Americans from Washington took their name directly from a 1971 acoustic Genesis song; a track that was never actually included in any of their classic albums, but can be found in certain compilations of Banks and company. Just so, in any case... since that song is one of their least significant works.
Those in the know say that this band is still around after many lineup changes and a few albums here and there. They started by releasing a couple of records in the second half of the seventies, of which this is the second: the year was 1978.
Curiously, their sound doesn't really resemble that of Gabriel and company. It’s more rock, more sunny... if anything, it leans toward Yes, with possible references to Camel, especially when a flute — sometimes electronic and sometimes not — takes the lead in the highly skilled hands of keyboardist Kit Watkins.

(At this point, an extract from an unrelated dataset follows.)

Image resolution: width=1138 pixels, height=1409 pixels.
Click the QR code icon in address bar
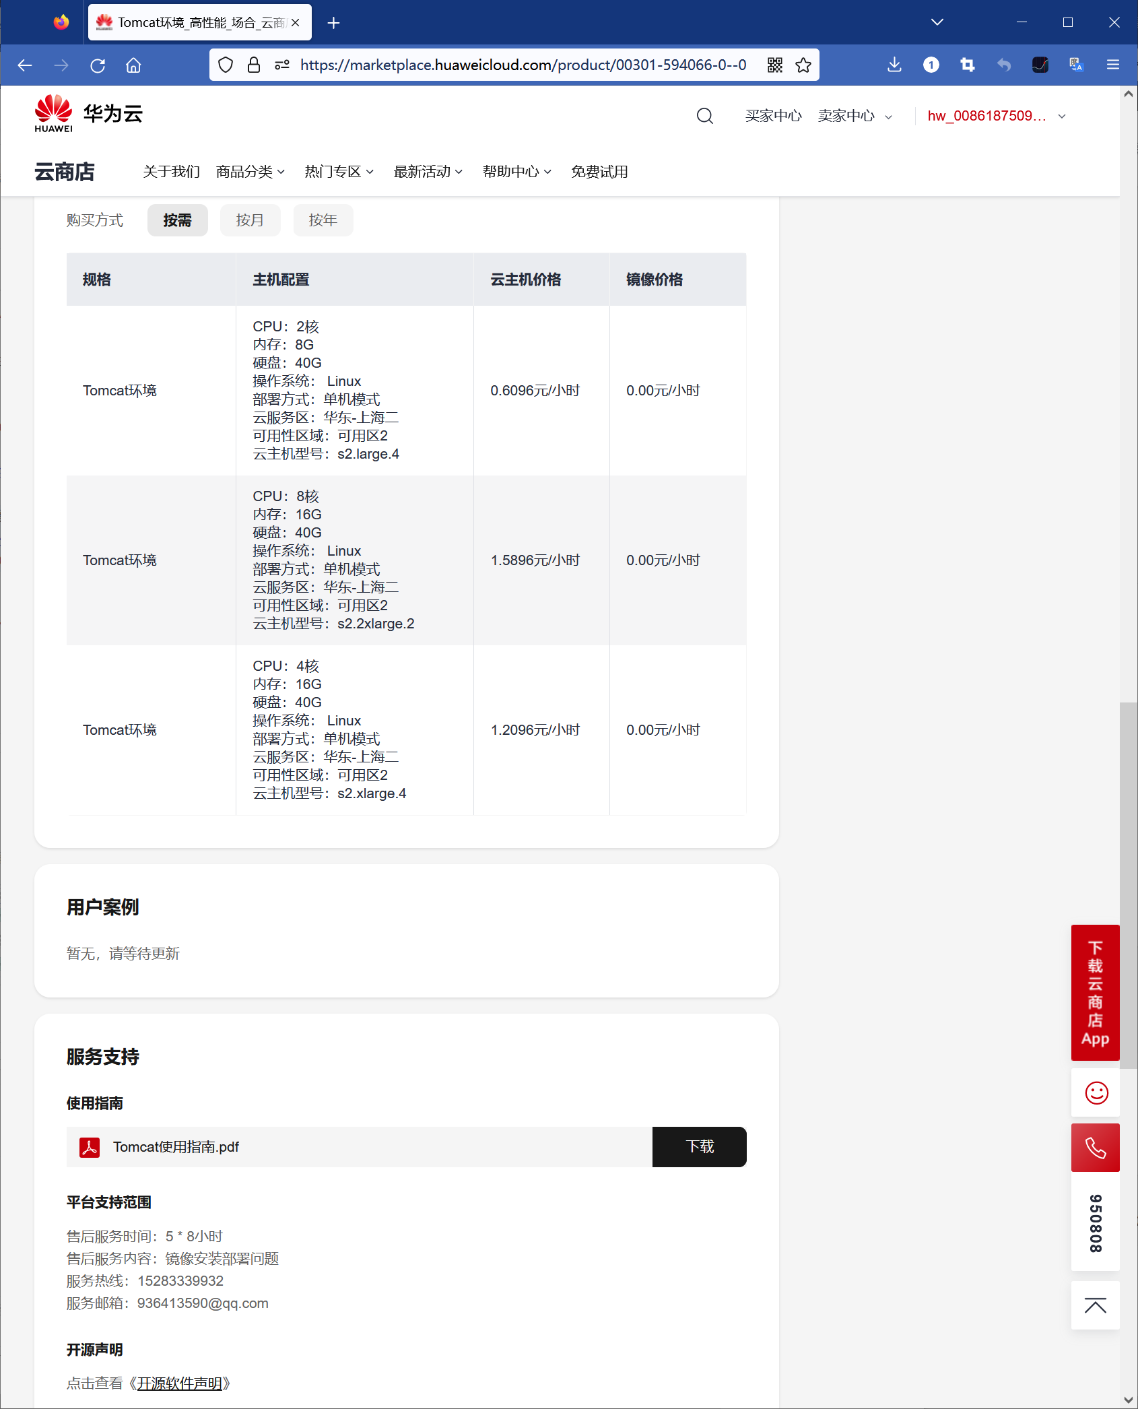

But the surprising thing is that... they almost never sing! It's funny, because the leader and guitarist Stanley Withaker can sing. But he steps up to the microphone only once in a blue moon. More precisely, on track number five: "Wind Up Doll Day Wind" (what a title! The windup doll is the retro-wind doll, like those in Dario Argento's films).
They are American, so they display a minimum of pomposity, but only a little: odd time signatures galore, very much in the Kansas/Echolyn vein, neat arrangements and plenty of instrumental skill, but without excessive technical showing-off. Electric guitar and keyboards constantly take turns at center stage, the rhythm section never misses a beat, and there are frequent gentle, melodic passages that make Happy the Man’s music entirely anxiety-free.

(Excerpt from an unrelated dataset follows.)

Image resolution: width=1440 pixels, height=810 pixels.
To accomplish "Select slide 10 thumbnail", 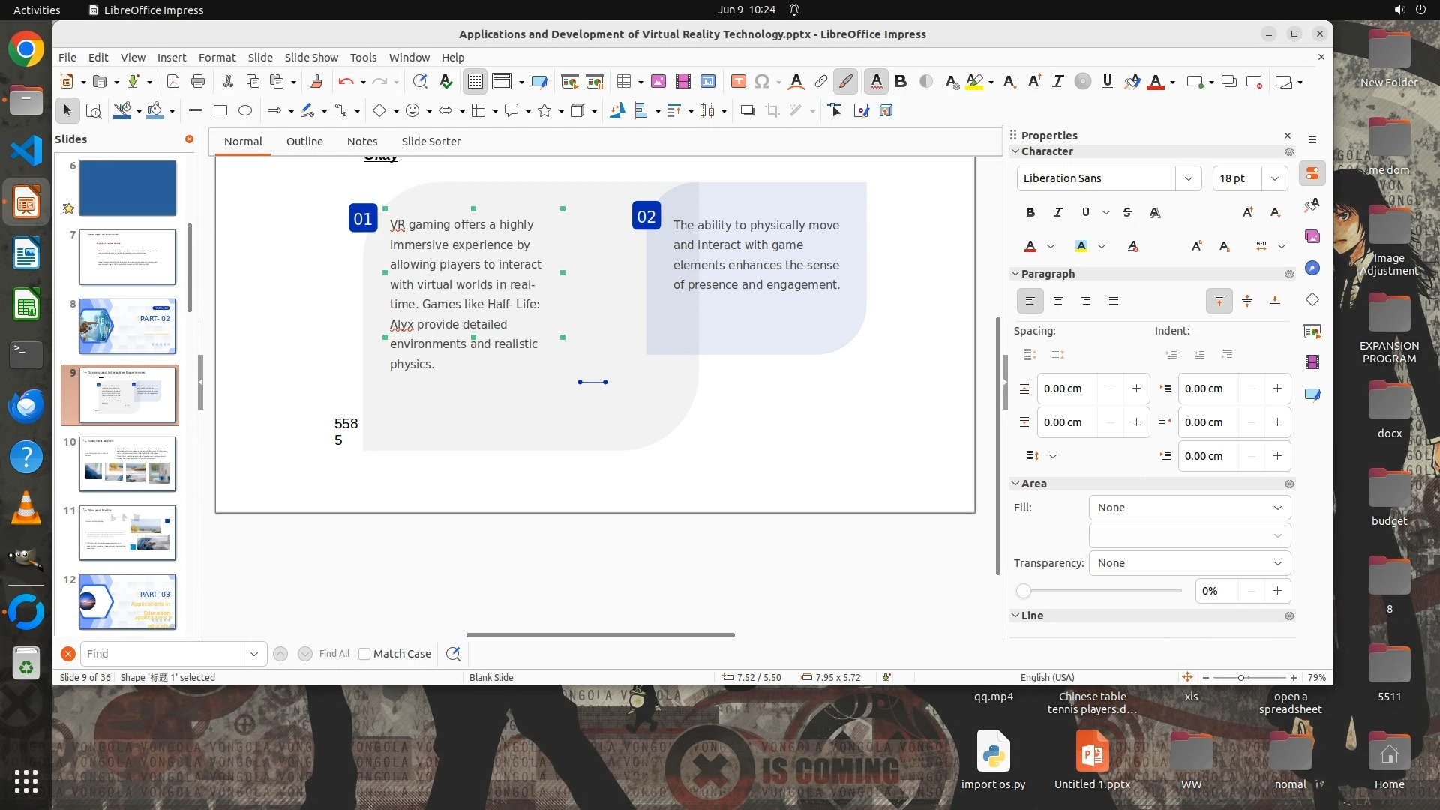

This is an album for musicians, for prog enthusiasts, for lovers of those kinds of music that take several listens to fully absorb, and for fans of mini-suites of five, six, seven minutes, with at least three or four shifts in atmosphere.
Of course, this is music with no hope for widespread success, due to the nonexistence of vocal pathos. But everything is... exquisite; you really need to enter into symbiosis with it, literally put the CD in your car and leave it there for twenty days. At that point, you really enjoy it — it’s an... intellectual ecstasy.
Also because it's superbly recorded! The producer, after all, is Ken Scott: Supertramp, Bowie, Tubes, Mahavishnu, and a thousand others have passed through his resume since the early seventies, after he did valuable “apprenticeship” in his youth at Abbey Road, bringing tea and cigarettes to the Beatles, hooking up their amps, and placing microphones where George Martin asked.